__PROBLEM STATEMENT__.
Check each line of the data below for the string "computer", then report how many lines have it and nothing else.

__DATASET RECORDS__.

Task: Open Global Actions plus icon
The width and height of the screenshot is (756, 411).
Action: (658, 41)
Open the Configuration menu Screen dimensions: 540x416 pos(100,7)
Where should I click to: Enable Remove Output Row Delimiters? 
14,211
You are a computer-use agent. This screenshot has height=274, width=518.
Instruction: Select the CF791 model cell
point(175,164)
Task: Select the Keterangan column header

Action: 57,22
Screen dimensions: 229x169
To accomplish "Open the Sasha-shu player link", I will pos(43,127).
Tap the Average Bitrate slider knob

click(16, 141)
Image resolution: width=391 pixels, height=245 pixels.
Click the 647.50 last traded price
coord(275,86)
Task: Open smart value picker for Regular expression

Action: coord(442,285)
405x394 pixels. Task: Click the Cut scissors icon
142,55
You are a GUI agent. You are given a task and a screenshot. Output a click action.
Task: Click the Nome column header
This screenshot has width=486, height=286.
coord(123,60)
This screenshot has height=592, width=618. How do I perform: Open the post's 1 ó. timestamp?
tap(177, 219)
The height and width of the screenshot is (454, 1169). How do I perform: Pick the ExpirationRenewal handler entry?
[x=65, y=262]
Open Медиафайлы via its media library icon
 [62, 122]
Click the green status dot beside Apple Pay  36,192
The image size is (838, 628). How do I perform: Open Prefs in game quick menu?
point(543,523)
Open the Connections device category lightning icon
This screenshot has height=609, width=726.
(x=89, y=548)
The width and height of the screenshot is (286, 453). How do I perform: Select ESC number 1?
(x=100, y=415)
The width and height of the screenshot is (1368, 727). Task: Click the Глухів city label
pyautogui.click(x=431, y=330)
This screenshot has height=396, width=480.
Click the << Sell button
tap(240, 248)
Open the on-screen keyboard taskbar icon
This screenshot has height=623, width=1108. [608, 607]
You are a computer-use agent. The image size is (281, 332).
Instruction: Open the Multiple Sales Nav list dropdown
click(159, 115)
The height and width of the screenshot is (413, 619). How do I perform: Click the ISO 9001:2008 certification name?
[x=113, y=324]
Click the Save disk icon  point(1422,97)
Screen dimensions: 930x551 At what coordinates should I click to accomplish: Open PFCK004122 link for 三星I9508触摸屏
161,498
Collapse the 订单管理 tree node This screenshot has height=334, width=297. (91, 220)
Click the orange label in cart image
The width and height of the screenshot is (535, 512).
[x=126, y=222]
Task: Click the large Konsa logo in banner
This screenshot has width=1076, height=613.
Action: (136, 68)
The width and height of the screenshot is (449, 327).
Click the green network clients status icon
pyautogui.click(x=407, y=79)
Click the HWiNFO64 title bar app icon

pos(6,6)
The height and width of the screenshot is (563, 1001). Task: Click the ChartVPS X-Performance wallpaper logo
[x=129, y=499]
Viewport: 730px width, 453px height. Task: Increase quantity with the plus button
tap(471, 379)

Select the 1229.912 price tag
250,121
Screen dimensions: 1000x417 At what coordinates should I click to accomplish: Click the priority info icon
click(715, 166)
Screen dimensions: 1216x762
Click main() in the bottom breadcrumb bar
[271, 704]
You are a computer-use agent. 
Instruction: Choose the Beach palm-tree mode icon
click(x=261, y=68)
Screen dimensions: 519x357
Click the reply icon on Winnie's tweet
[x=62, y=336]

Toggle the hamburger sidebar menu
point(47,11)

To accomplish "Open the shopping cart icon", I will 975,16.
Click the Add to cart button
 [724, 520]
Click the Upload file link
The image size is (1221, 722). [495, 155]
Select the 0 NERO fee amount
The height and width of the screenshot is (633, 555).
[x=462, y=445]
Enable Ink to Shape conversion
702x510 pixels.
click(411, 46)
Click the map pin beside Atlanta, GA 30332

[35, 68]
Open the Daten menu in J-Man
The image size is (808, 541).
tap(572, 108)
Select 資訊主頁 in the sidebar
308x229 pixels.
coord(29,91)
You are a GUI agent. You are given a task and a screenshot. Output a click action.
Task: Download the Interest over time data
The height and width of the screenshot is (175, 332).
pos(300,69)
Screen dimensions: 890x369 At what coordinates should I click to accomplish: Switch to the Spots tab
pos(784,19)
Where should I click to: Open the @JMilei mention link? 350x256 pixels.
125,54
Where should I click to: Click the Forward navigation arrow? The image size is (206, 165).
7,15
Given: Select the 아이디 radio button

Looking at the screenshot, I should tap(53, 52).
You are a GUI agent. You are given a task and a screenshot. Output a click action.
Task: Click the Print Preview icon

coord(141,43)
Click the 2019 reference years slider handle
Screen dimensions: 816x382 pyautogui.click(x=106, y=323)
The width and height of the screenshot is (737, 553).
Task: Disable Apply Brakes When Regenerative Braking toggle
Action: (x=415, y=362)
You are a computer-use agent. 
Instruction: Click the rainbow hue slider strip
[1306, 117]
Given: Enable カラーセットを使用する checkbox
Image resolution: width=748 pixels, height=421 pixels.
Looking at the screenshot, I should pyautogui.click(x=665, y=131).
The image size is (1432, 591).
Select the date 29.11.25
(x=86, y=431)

__EXERCISE RESULT__.
4